= Exercise =
Every record below is to be retyped exactly, with the pictures left out.

= Information shown =
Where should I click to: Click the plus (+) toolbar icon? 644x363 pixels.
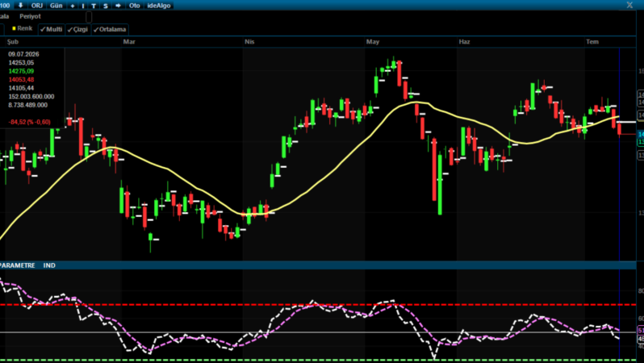point(73,6)
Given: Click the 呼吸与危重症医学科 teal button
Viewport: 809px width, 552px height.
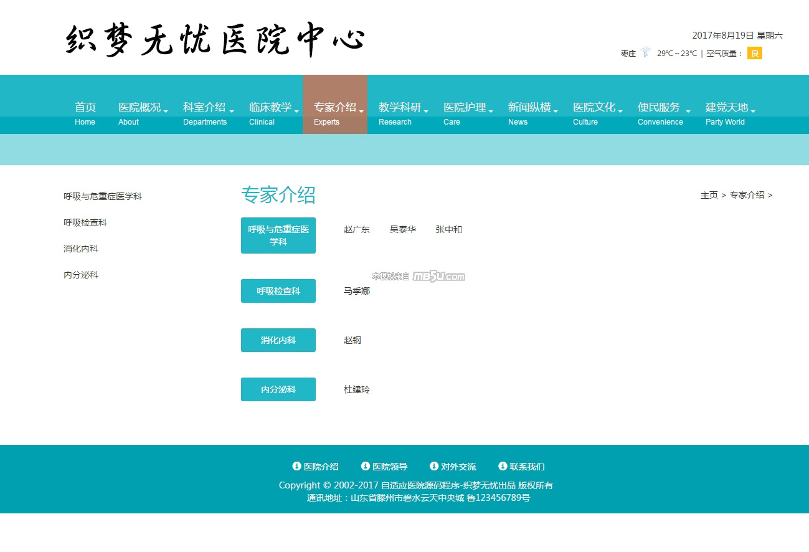Looking at the screenshot, I should (278, 236).
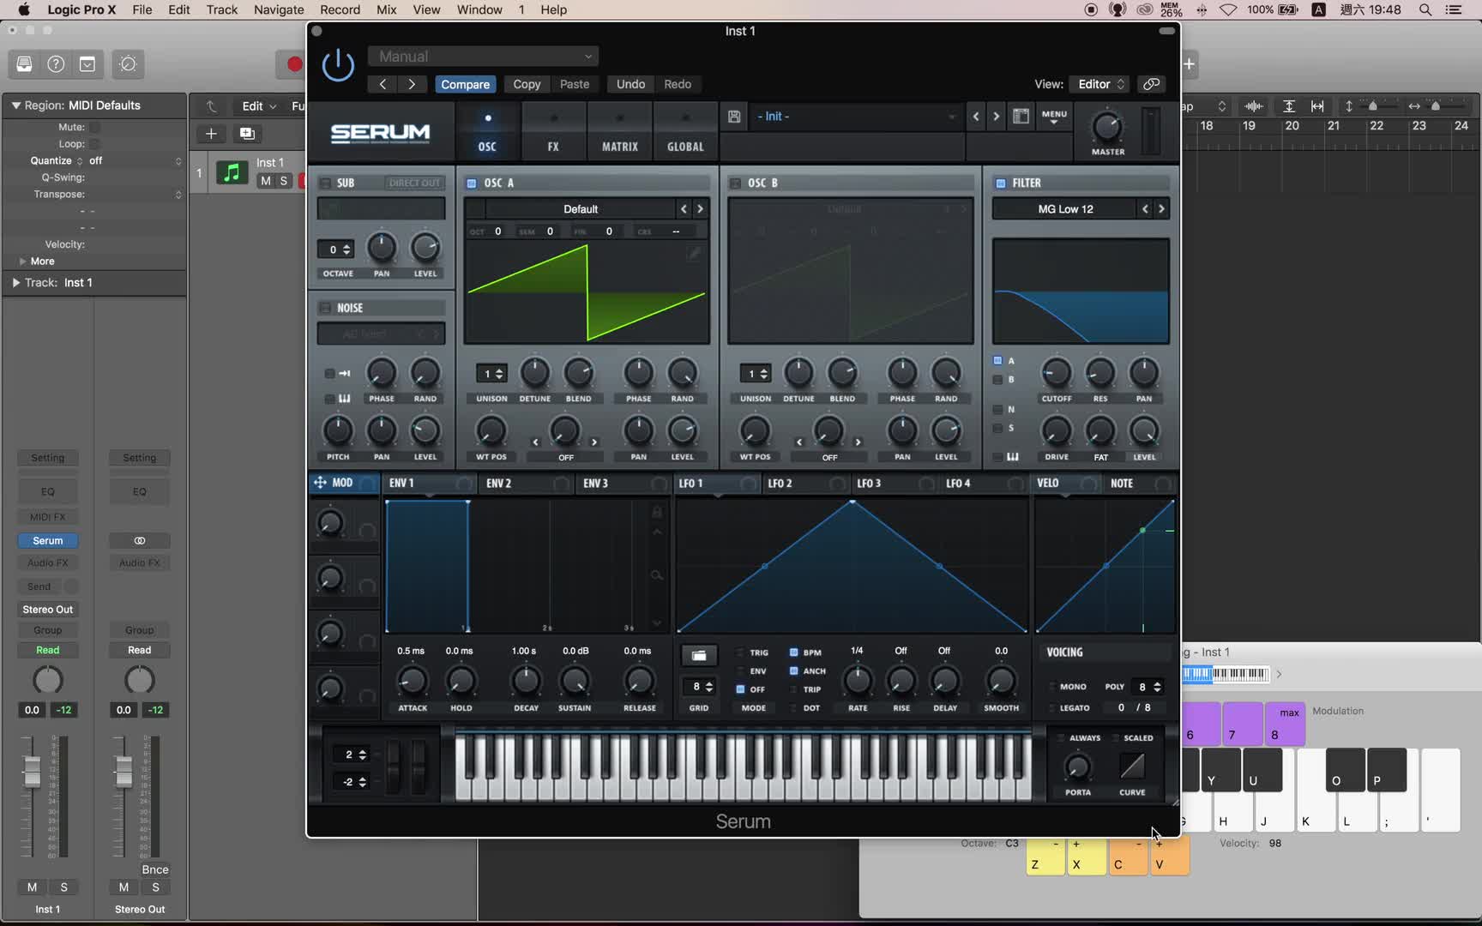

= Solution for this problem =
Where should I click to: Click the plus (+) toolbar icon? 644x363 pixels.
point(73,6)
Given: Click the 呼吸与危重症医学科 teal button
Viewport: 809px width, 552px height.
Looking at the screenshot, I should (278, 236).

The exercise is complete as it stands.